The tax department was given the land at Mumbai’s posh location, measuring 2,786 square metre, with a minimum capacity of 100,000 sq ft, in 1992. Instead of constructing an office building, the department recently took a few floors on rent at the nearby Air India building.
The income-tax department, grappling with tax slippages, seems to be also lagging when it comes to optimum utilisation of its own assets.
The department’s spends on office spaces in Mumbai - considered to be the most expensive real estate market in India - have been objected to by the Indian Audit and Accounts Service.
The audit office, a department of the Comptroller and Auditor General of India, in its draft report, has highlighted that the tax department spent Rs 1,000 crore on rentals despite possessing a huge land bank at Nariman Point since the 1990s, sources said.
The audit office has sought details of the department’s rental expenses in the past two decades for compiling a final report, they said.
The tax department was given the land at Mumbai’s posh location, measuring 2,786 square metre, with a minimum capacity of 100,000 sq ft, in 1992.
Instead of constructing an office building, the department recently took a few floors on rent at the nearby Air India building.
The department has at least five lease properties in prime locations such as Piramal Chambers at Lower Parel, Mittal Court at Nariman Point.
The rental expenses of these properties run into crores of rupees.
A query sent to CAG office did not elicit any response.
After the audit office’s objection, the Mumbai tax department is learnt to be preparing a preliminary estimation to construct an office building with advance facilities for officers and even taxpayers.
A proposal will soon be sent to the Central Board of Direct Taxes for approval.
According to sources, the tax department had invited bids for awarding construction and designing of the project three years back.
Then the estimated construction cost was around Rs 120 crore, excluding the service charges and cess.
The department had asked the bidders to execute the project in 24 months.

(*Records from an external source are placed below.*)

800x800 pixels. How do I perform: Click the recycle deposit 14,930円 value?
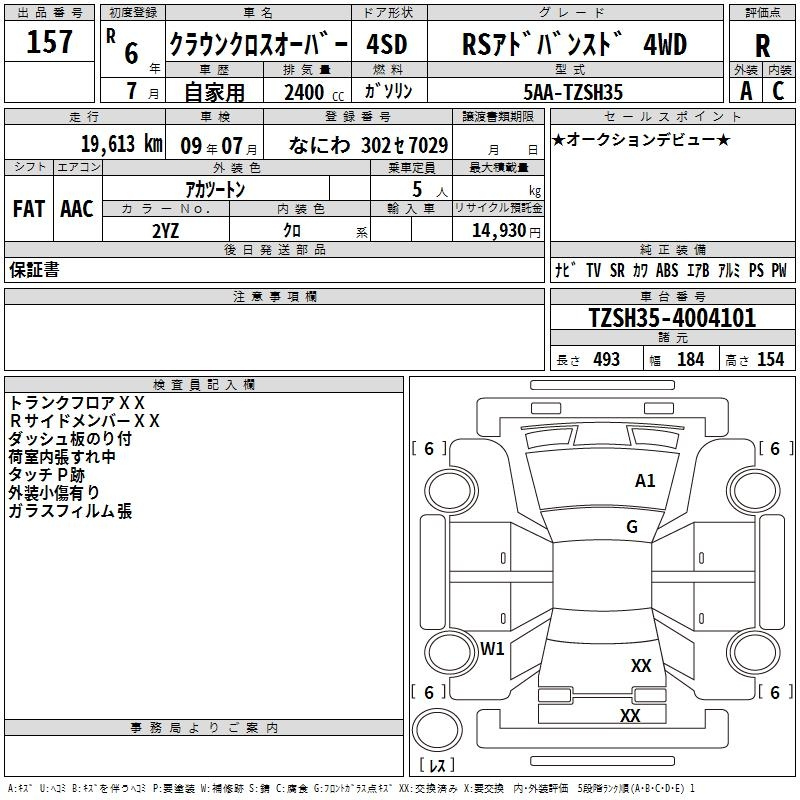499,230
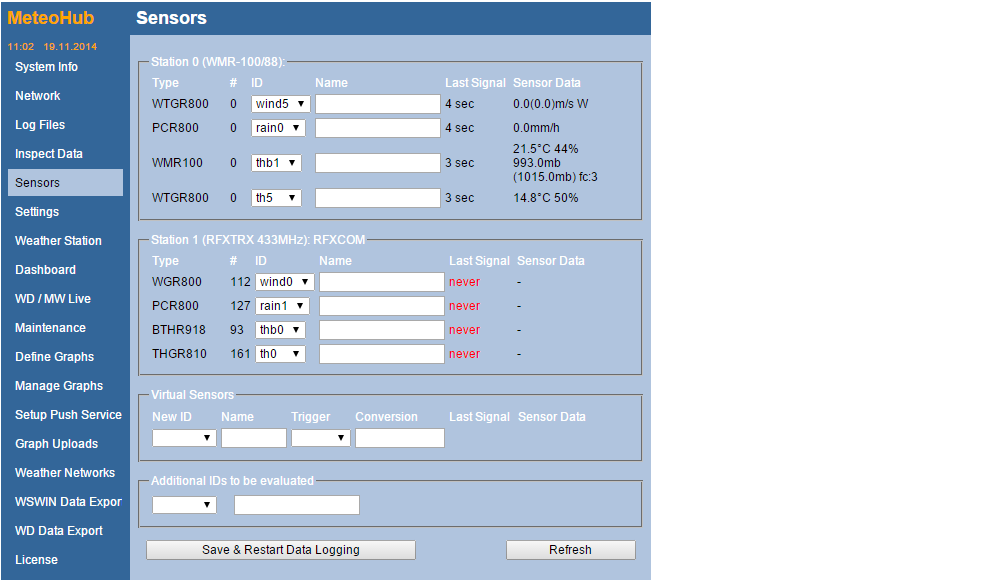Go to System Info page

point(46,67)
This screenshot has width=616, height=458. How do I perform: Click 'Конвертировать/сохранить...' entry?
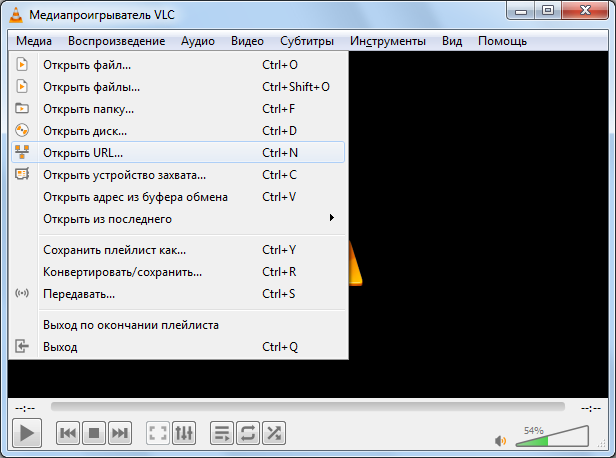[x=122, y=272]
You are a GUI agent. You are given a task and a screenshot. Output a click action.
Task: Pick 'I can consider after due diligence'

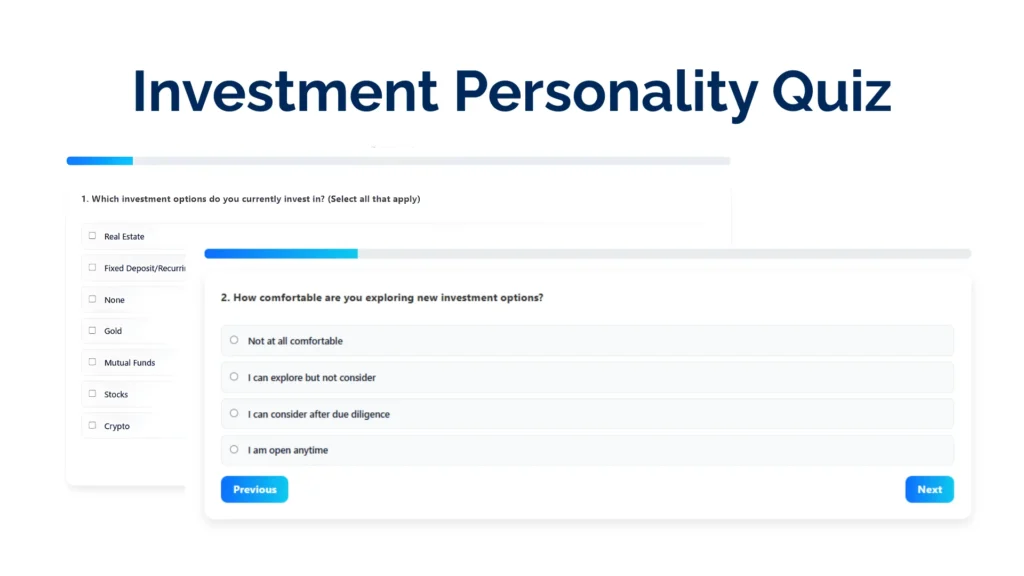pos(234,413)

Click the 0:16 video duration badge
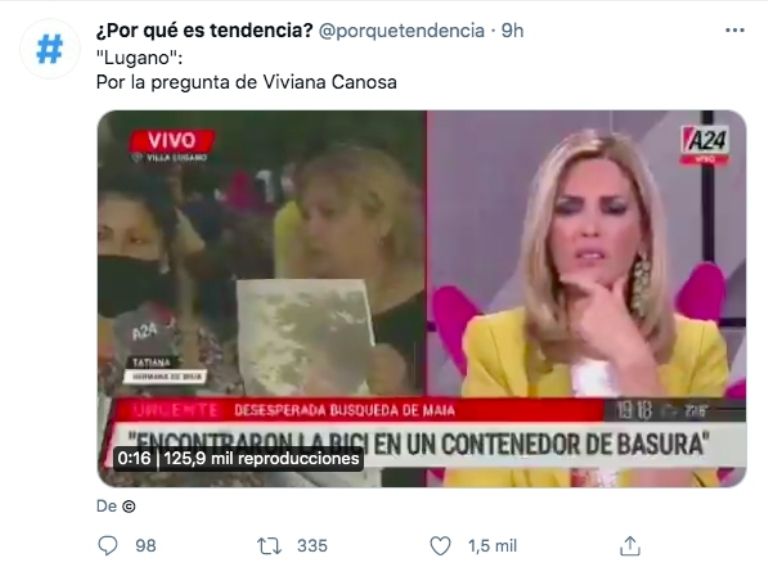(134, 458)
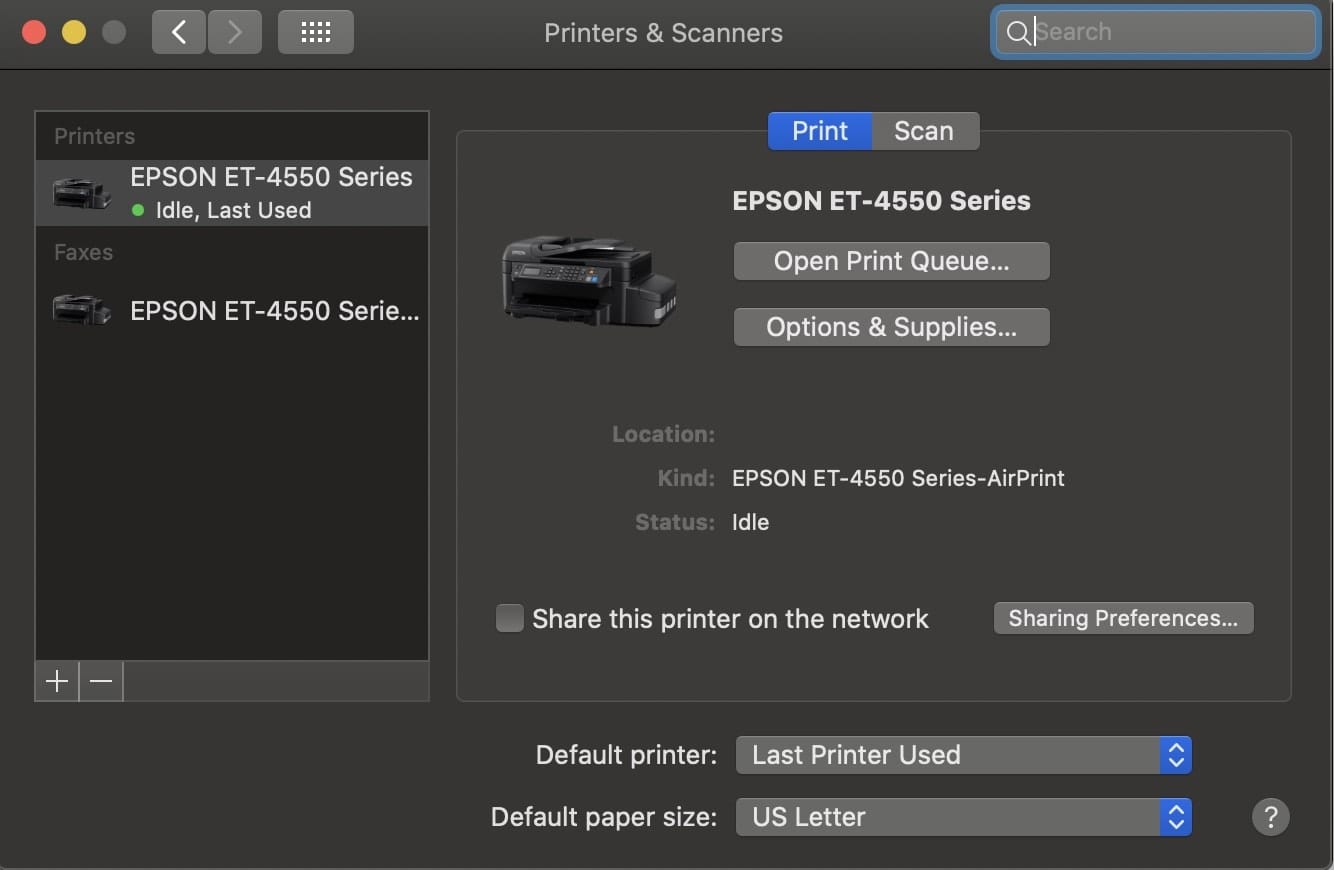Image resolution: width=1334 pixels, height=870 pixels.
Task: Show all preferences grid icon
Action: (315, 32)
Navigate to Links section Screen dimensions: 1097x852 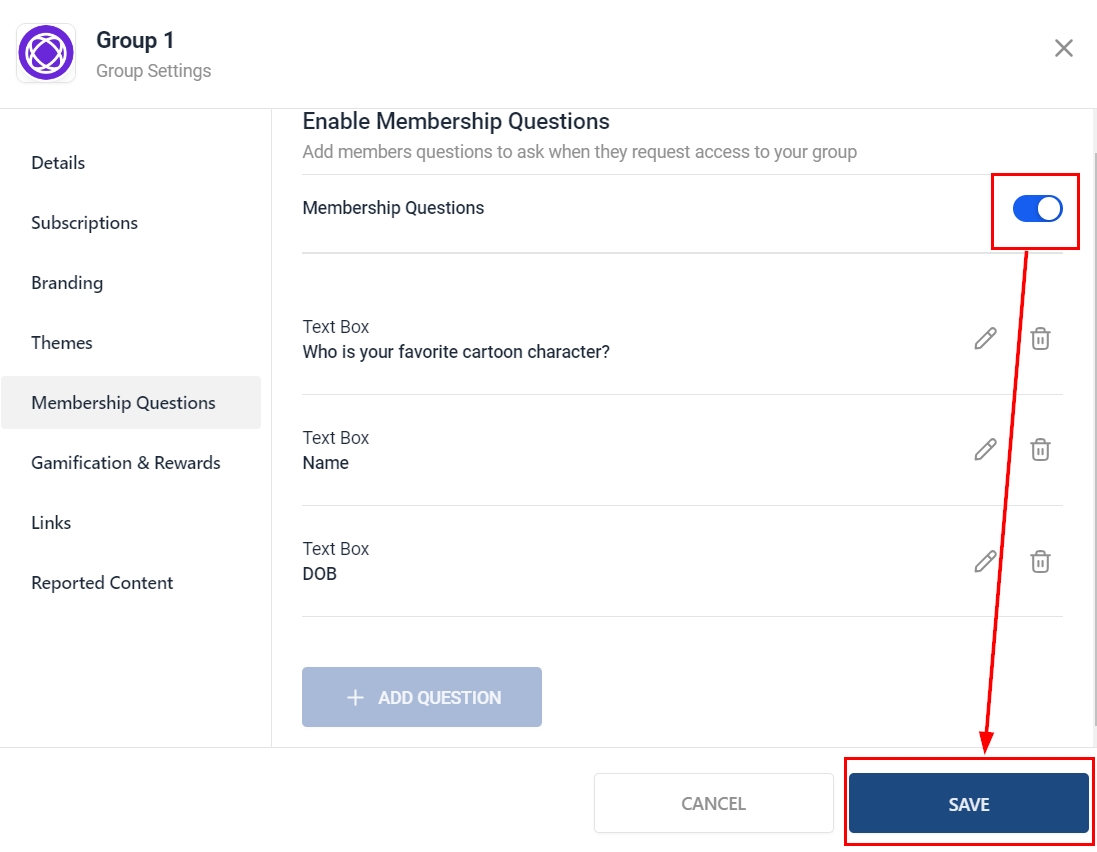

However, this never materialised. The new proposal might estimate development cost at above Rs 200 crore, said a person in the know.
“(Not utilising the land for) the past two decades, is criminal waste of money… This is because of sheer bureaucratic delay and negligence,” a tax official said.
This land got in-principle approval for construction in 2008.
But the matter was stuck with the state due to issues with the floor space index (FSI).
At present, the tax department has an approval for 3.5 FSI.
"Initially, the Brihanmumbai Municipal Corporation (BMC) had two issues with the land development. One, the proposed FSI, and second, meeting the Coastal Regulation Zone norms,” said an official familiar with the development.
The official said the department had earlier proposed 1:7 FSI, which was rejected.
Later, the department brought it down to 1:3, which was accepted.
Despite this, the development never took off. The department owns another huge land at Bandra Kurla Complex, alloted in 2005 with a building potential of another 100,000 sq ft.
The Central Public Works department took the job of building a structure and completed it two years back.